Dayton Superior leaves bankruptcy, looks ahead to new HQ

WASHINGTON TWP.— Dayton Superior Corp. has emerged from Chapter 11 bankruptcy protection with less debt, lower interest costs and what will soon be a new local home, its chief executive said Wednesday, Oct. 28.

“There’s no question about it,” said Eric Zimmerman, Dayton Superior’s CEO, when asked if the non-residential concrete construction products company can weather what he acknowledged is a “horrible” construction market.

The construction market is off by about 50 percent from last year, Zimmerman said. It could fall another 25 percent next year.

But the company is less burdened by debt and interest, he said.

“We had almost $160 million worth of subordinated bond debt that was due in June this year,” he said. Unable to obtain that credit, the company sought protection in April.

Today, the firm has two-thirds less debt, Zimmerman said. Annual interest costs have been cut from about $50 million a year to $15 million.

“We are the most conservatively capitalized we’ve every been in the last 25 years,” Zimmerman said.

The company has 125 local employees today, down slightly from about 140 in April. The company still has about 1,200 total employees.

The company did cut jobs in the last half of 2008 as company leaders watched “the market go south on us,” Zimmerman said. In June 2008, Dayton Superior had some 2,000 employees total.
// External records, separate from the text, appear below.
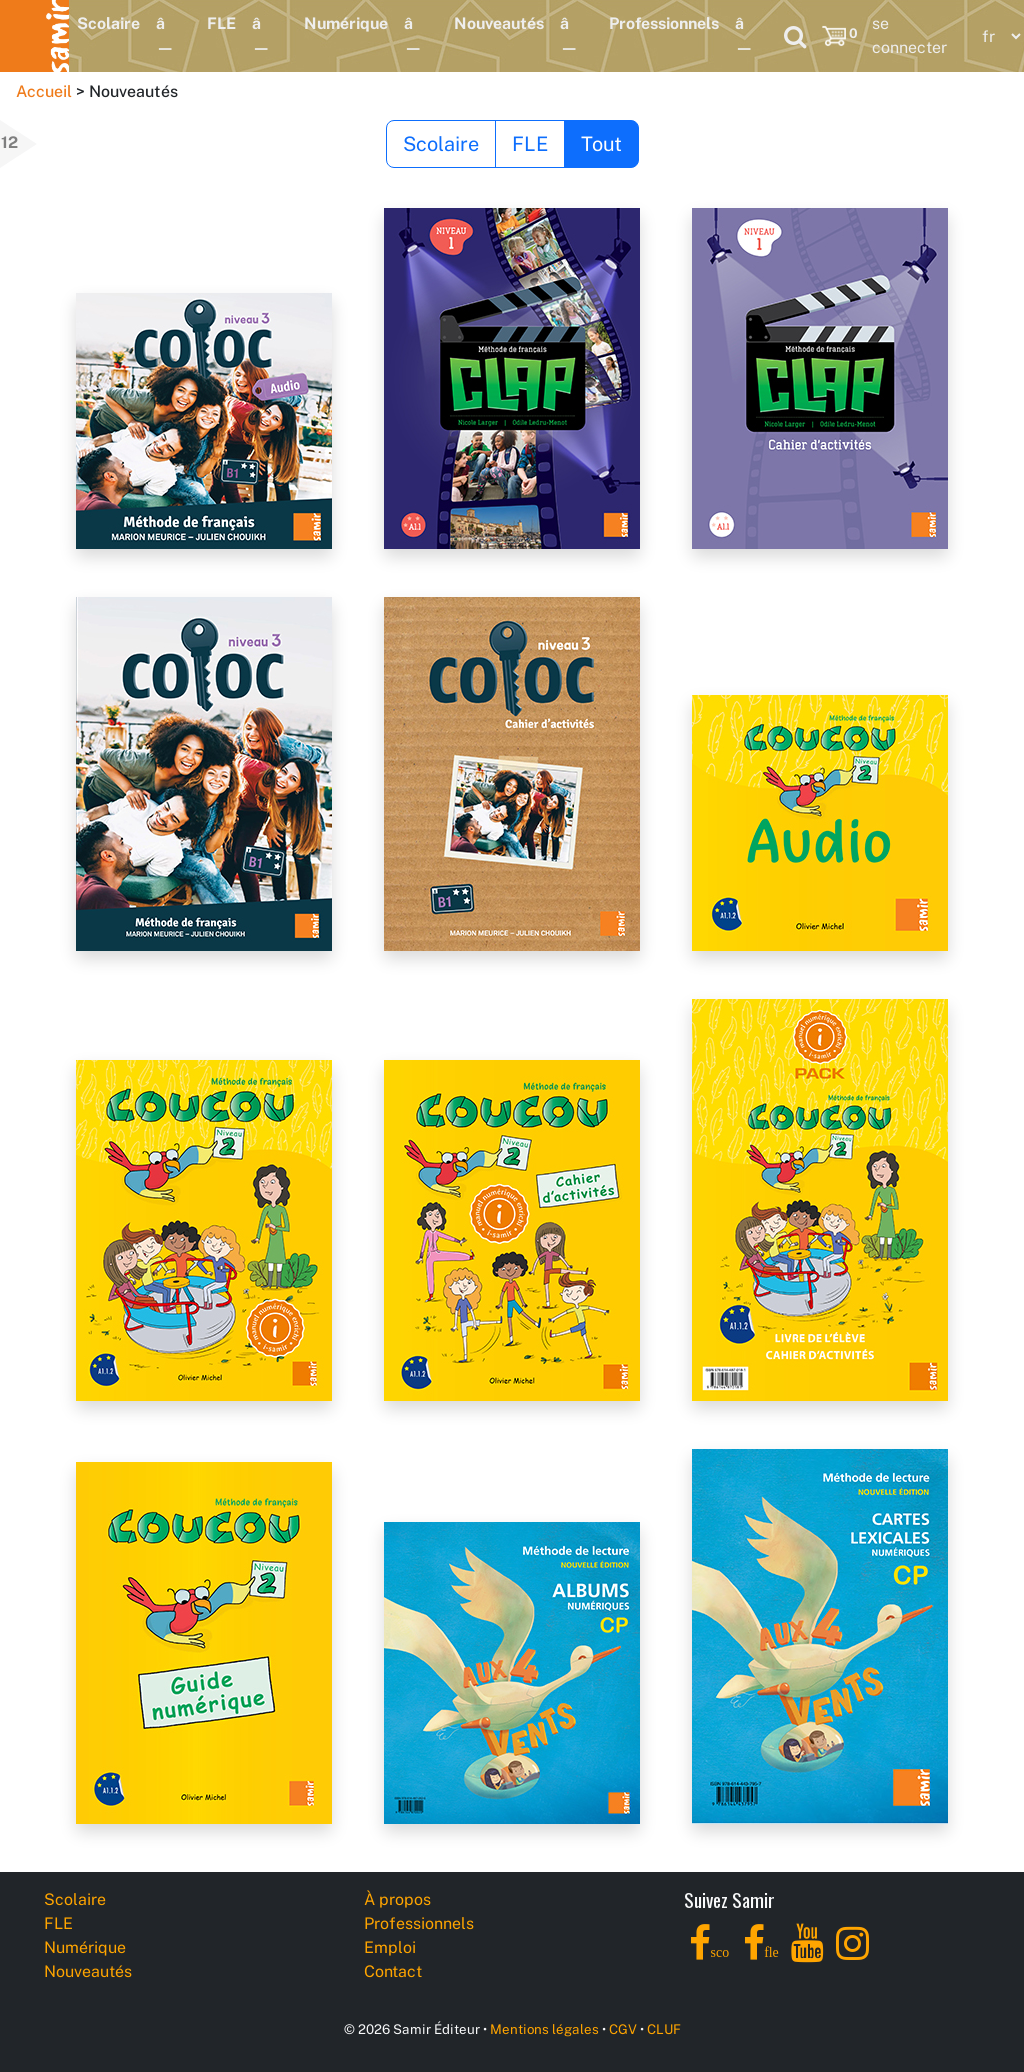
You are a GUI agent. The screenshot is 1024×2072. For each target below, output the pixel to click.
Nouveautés (499, 23)
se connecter (909, 35)
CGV (623, 2029)
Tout (601, 144)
Dayton Superior is consolidating its Miamisburg distribution operation and its Washington Village Drive headquarters into a new, 72,000-square-foot building being raised at 1125 Byers Road in Miamisburg.

About 40,000 square feet of the company’s new home will be office space, Zimmerman said. (Some 90 percent of the company’s local employees are tied to the firm’s headquarters operations, he added.)
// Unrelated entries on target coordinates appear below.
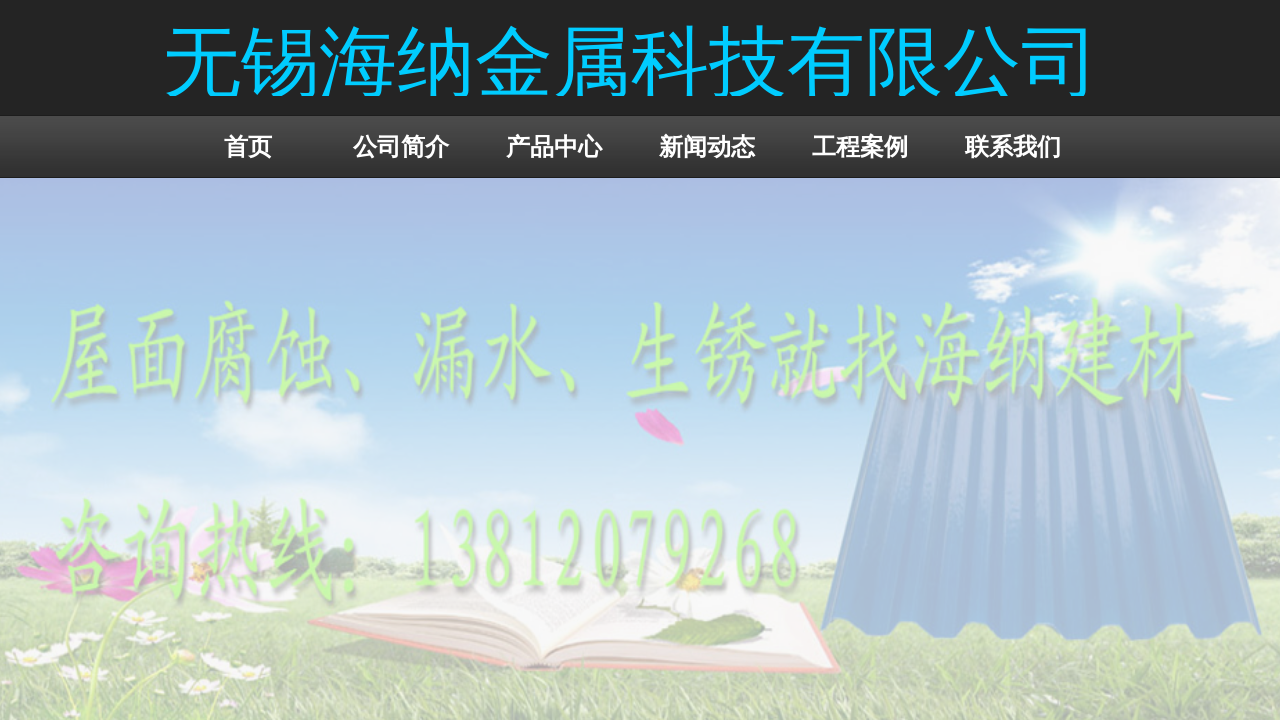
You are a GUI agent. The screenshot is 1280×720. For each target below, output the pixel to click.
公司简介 (401, 146)
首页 (248, 146)
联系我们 (1013, 146)
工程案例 (860, 146)
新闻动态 (707, 146)
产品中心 (554, 146)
At its April filing, the company listed assets of $286 million against liabilities of $413 million.

Under the restructuring, $161 million of pre-bankruptcy debt notes were converted into “new stock of the reorganized company” and $70 million in debt obligations were paid down, resulting in total reduction of more than two-thirds of the company’s pre-bankruptcy debt, the company said.

All Dayton Superior common shares have been cancelled, with no recovery, the company said.